Unlike Žižek, Sloterdijk is not at all impressed with Marxism, and therefore fails also to be entranced with the enduring academic fantasy of a raging worldwide proletariat, which he understands has sunk beneath the waves of history. Today’s rage bankers are investing far more productively in the vengeful mobilization of traumatized collectivities who still bear memories of having been an erstwhile “universal class”, whose seemingly seamless imagination, perhaps even in their lifetimes.  The new jihadist Muslim internationale is one illustration he profiles.  Another one, not yet perhaps on his radar, is the current “Tea Party”ism of the new, disenfranchised, American middle class.  But these are not really postmodern phenomena at all. Sloterdijk, in contrast with Derrida, does not view Muslim jihadism as a “return of religion,”  but as the “thymotization” – and hence the historicization – of what was previously simply the play of signs.  They are significations not in their own right, but symptoms of profound trauma.  They are indicators of the end of the postmodern.

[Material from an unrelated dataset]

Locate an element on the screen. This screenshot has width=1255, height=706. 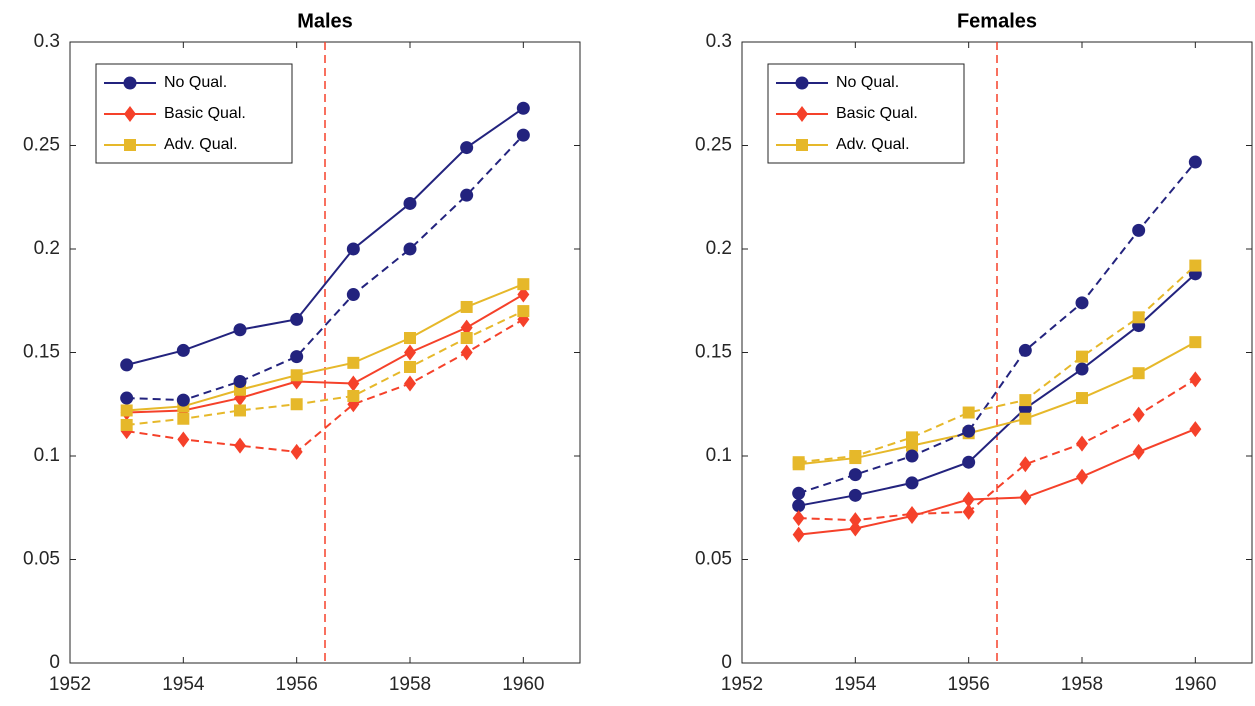
chart-title: Males is located at coordinates (325, 21). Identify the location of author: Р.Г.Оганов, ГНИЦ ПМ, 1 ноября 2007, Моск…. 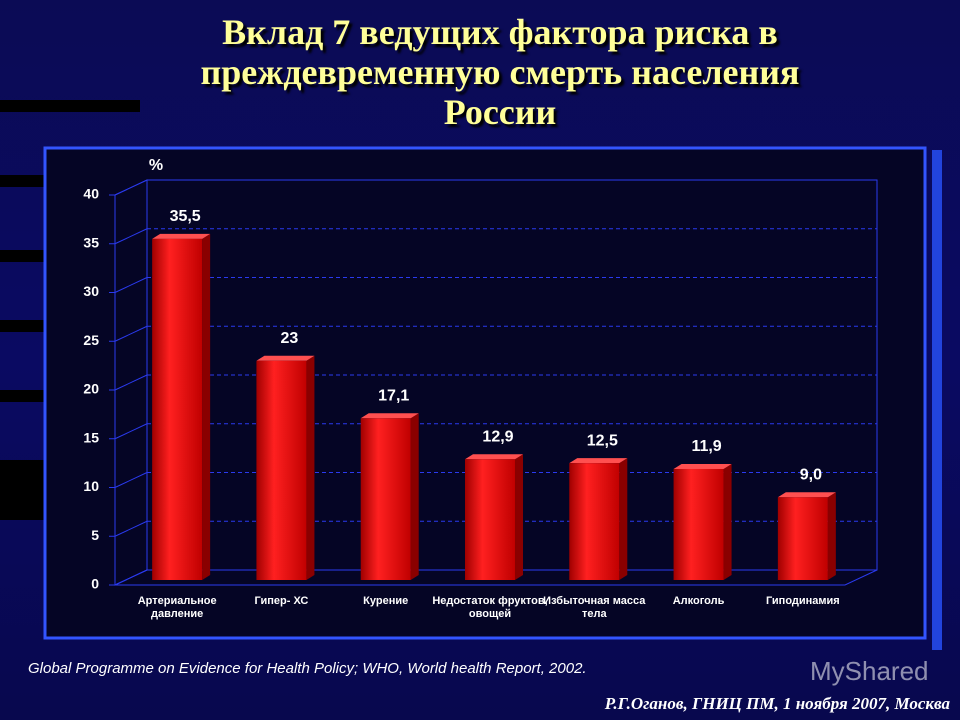
(777, 704).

In his 2009 interview with the German national magazine Der Spiegel, Sloterdijk characterizes what the publication’s editors call the Eingeweide (“viscera”, “embowelment”) of today’s Zeitgeist.  The editors did not intentionally perhaps suggest through the title that Sloterdijk’s philosophy of rage is the “dirty” essence of today’s disenchanted politics – the term is employed more in the sense of the “guts” of the issue.  But Sloterdijk, who uses the platform to criticize the European welfare state from the standpoint of a “lifelong social democrat,” makes the broad point that the dysfunctionality of the system can only be addressed by an appeal to the implicit “generous” virtues of our thoroughly thymotic culture.  In other words, “forced” taxation and redistribution only leads to evasion, criminality, and narcissistic self-seeking, which hides behind the grand illusions of state-supported architectures of “social justice”.  In true Nietzschean (whom Sloterdijk routinely quotes) he calls attention to the current global crisis as a kind of apocalypse of ressentiment brought about the toxic involution of the will to power of inherently self-seeking consumerist individuals masquerading as champions of compassion.  

Sloterdijk’s analysis is neither comforting nor encouraging.  It is not one more recipe for the appropriation of contemporary philosophy by the Christian conscience.  But neither was Nietzsche’s.  It just happens to be philosophically provocative enough to ask questions in this Indian summer of avant-garde enthusiasms that we have never asked before.